## TASK TO COMPLETE
Count the lines in the entries that contain the word "Select". Reply with only that number.

## DATASET EXTRACT
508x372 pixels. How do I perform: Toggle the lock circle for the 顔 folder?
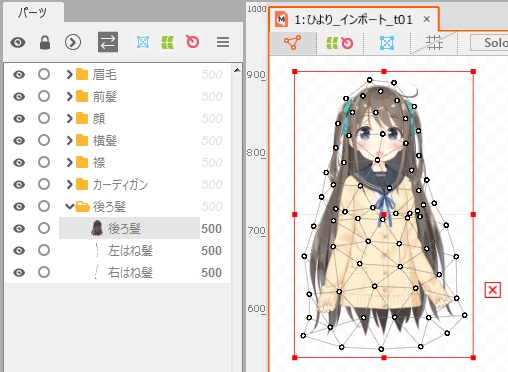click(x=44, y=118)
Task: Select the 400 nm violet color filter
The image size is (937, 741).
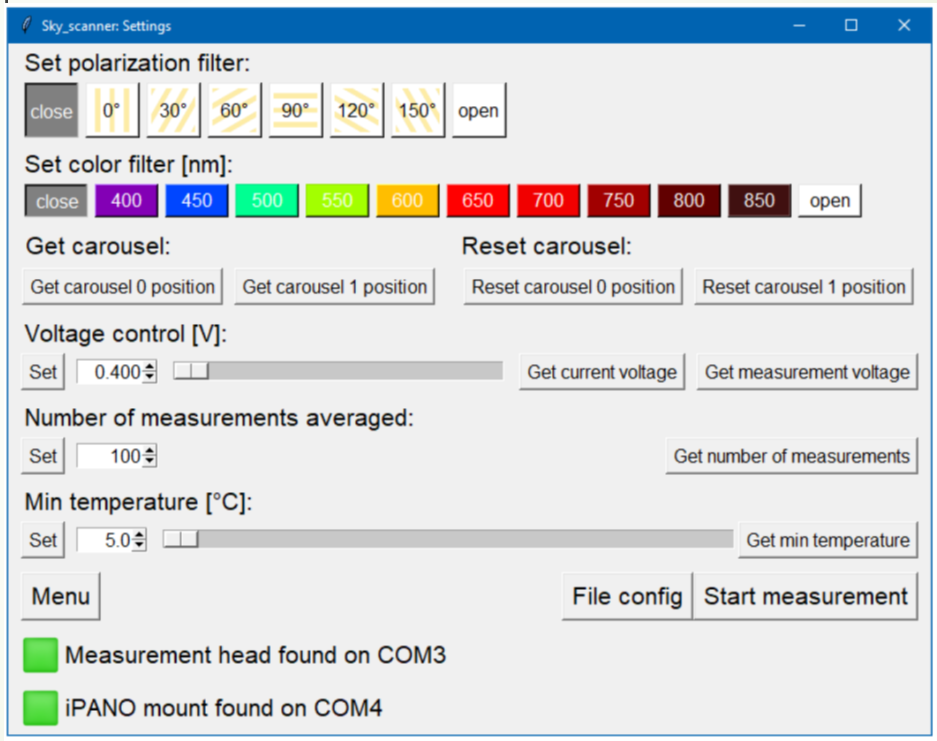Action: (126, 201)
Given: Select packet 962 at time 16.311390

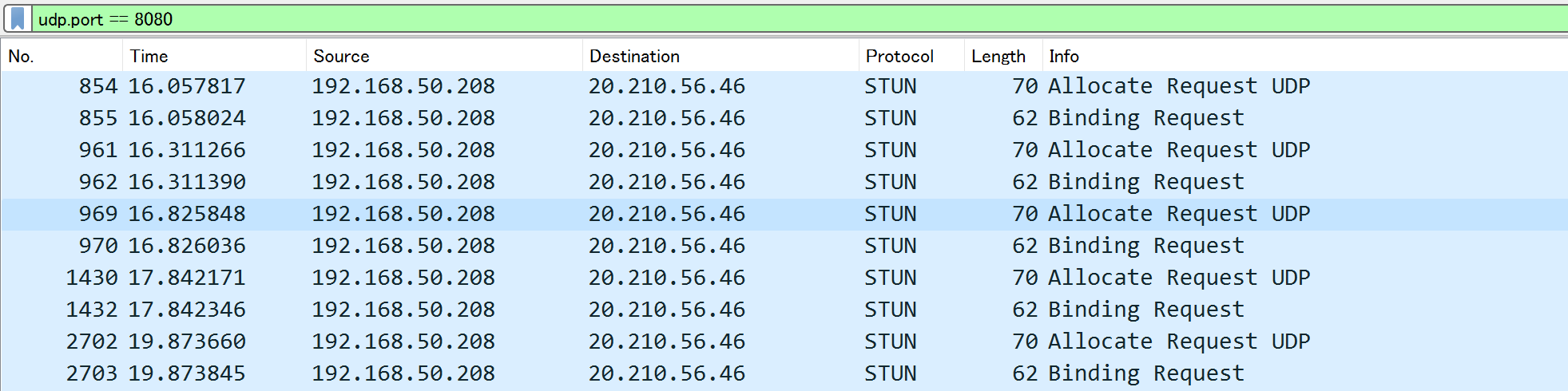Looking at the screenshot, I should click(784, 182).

## THE SOLUTION
2